June 19, 2004
LIBERAL REACTIONARIES, CONSERVATIVE REVOLUTIONARIES:
Democracy in Arabia?: Liberal scoffers underestimate its prospects. (Amir Taheri, 06/28/2004, Weekly Standard)
[T]he process of change triggered by the liberation of Afghanistan and Iraq shows no sign of coming to a close. In liberal circles in Europe and North America, the idea that George W. Bush could inspire any democratic revolution may provoke derision, but in the Middle East, U.S. action in Afghanistan and Iraq is seen as marking the end of an era--the era in which the region's politics was dominated by pan-Arabism and Islamism.The Taliban was the epitome of Islamism: No one could claim to be more Islamist than Mullah Muhammad Omar. The Iraqi Baath represented the most radical version of Arab nationalism, inspired by Nazism and communism. If anybody could have created the pan-Arab Utopia, it was Saddam Hussein. The defeat of those two "models" has given democrats in the Muslim world a chance to get their message through to the masses previously captivated by Islamism and pan-Arabism.

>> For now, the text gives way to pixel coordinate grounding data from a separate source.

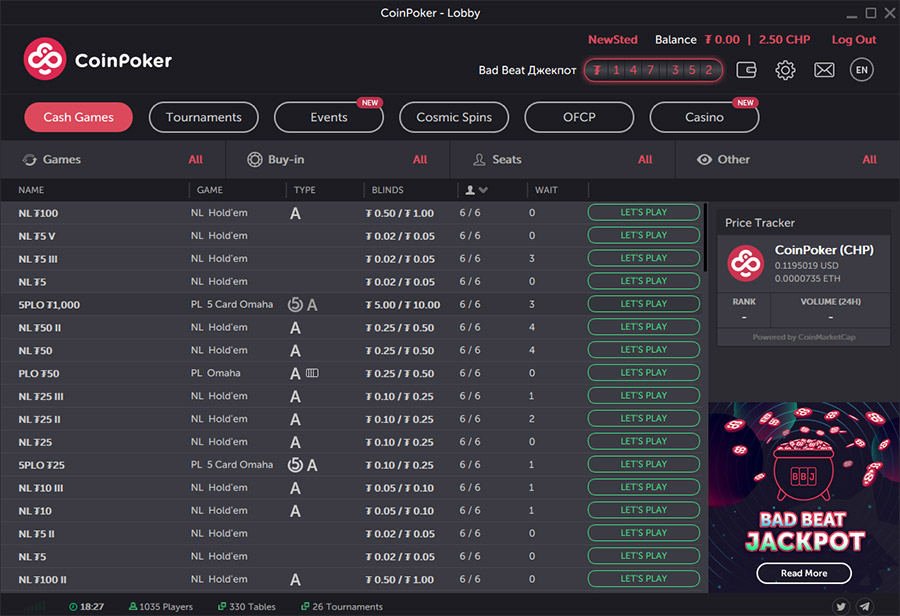Click Log Out link

click(853, 39)

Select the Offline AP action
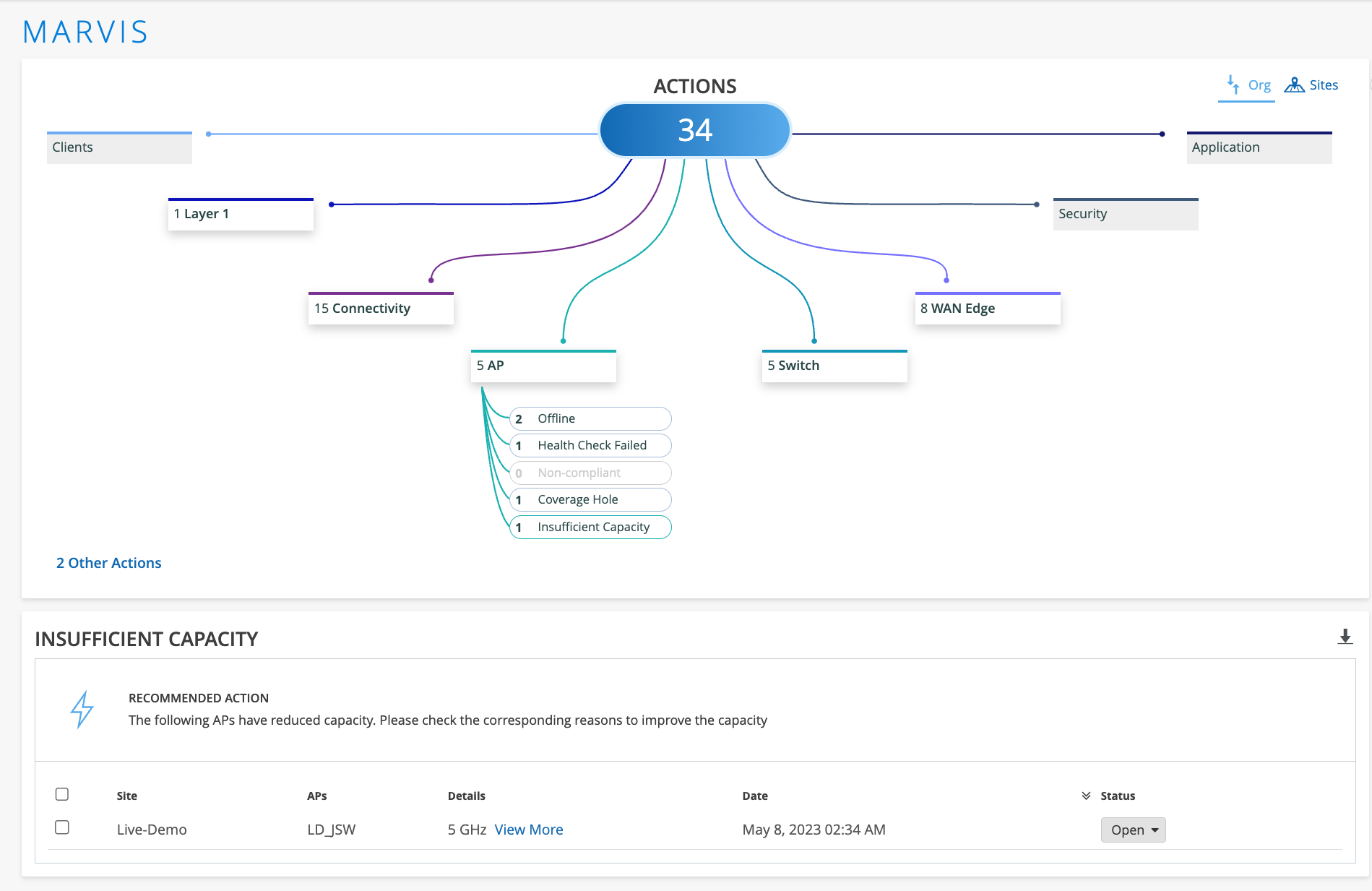[590, 418]
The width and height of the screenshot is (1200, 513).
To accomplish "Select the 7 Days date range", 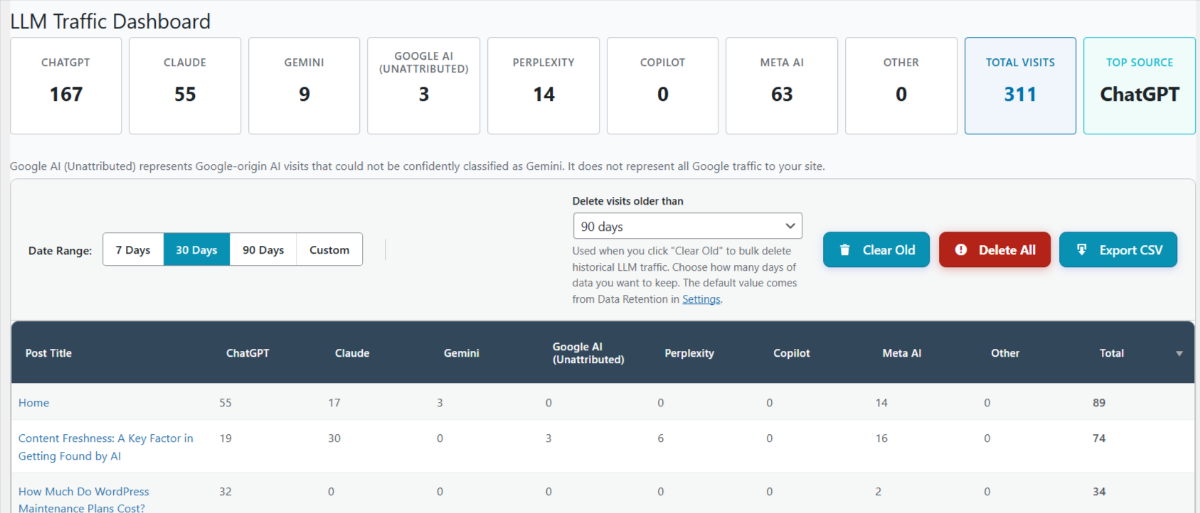I will (x=133, y=250).
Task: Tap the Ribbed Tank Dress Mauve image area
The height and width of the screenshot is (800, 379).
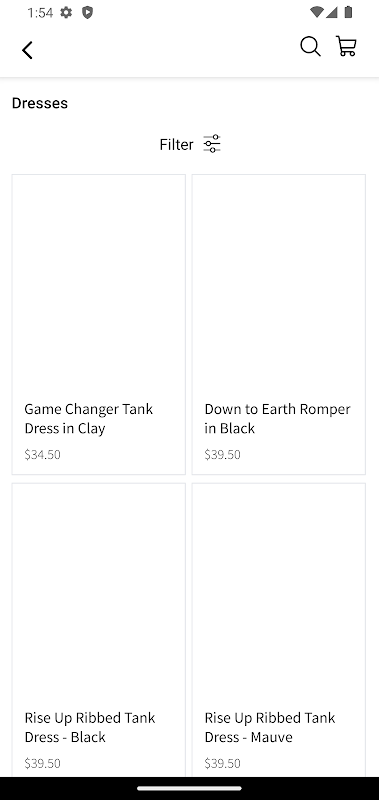Action: (x=279, y=594)
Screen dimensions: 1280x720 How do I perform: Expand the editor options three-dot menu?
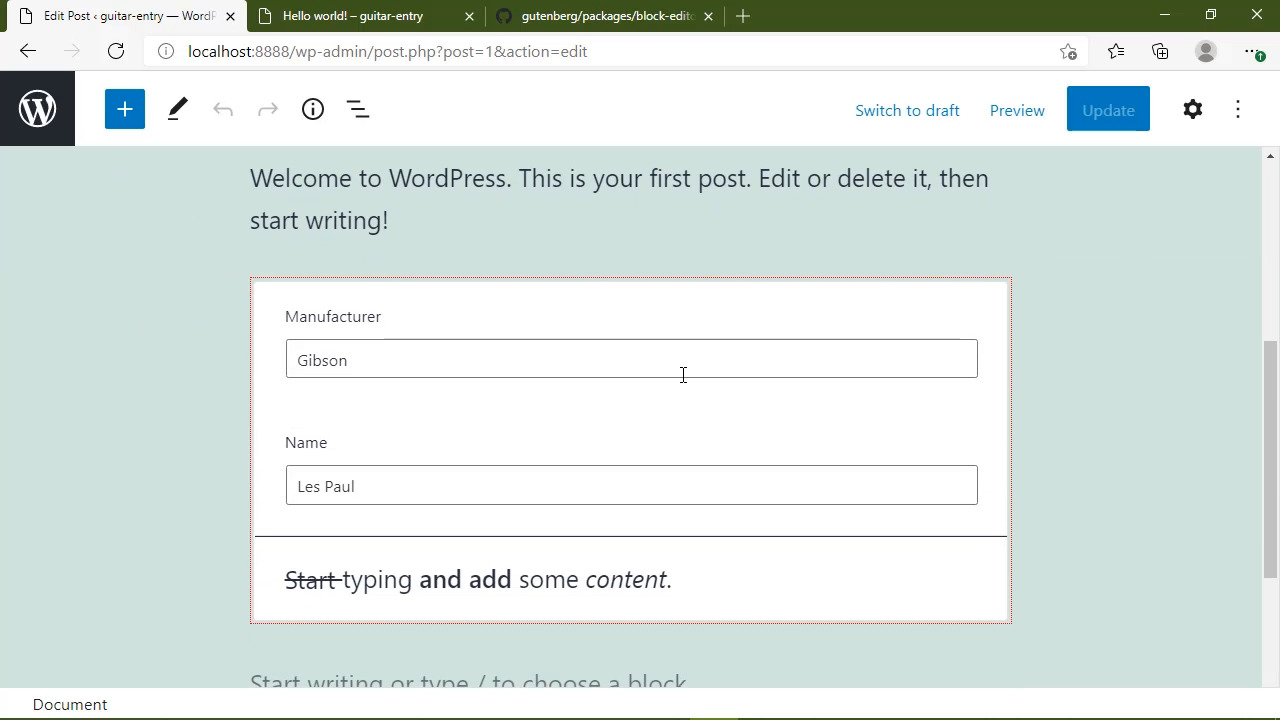(1238, 110)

"The genie will not return to the bottle," says Iraqi scholar Faleh Abdul-Jabbar. "There is a growing feeling in the region that the days of despotic regimes are numbered."
"The thing is, this is open debate that wasn't there three or four months ago," Jordan's King Abdullah told the Washington Post last week. "Once you open that door, it is very hard to shut it. So countries that are resistant to it are now having to look at the issues of reform."
One reason for this optimism is the belief that the Bush administration is determined to shift the United States from being a supporter of the status quo in the Middle East to being a champion of democratic change.
"The United States understands that its security is contingent on change in the Middle East," says Saudi novelist Turki al-Hamad. "The Americans have learned that as long as our societies are not reformed, they cannot be safe."
It would seem impossible to overstate the psychological effect our handing over power in Iraq at the end of June will have, marking the moment when it becomes undeniable that our goal in the Middle East is not empire and oil but democracy and peace. Posted by Orrin Judd at June 19, 2004 8:44 PM
Taheri's last paragraph says it all.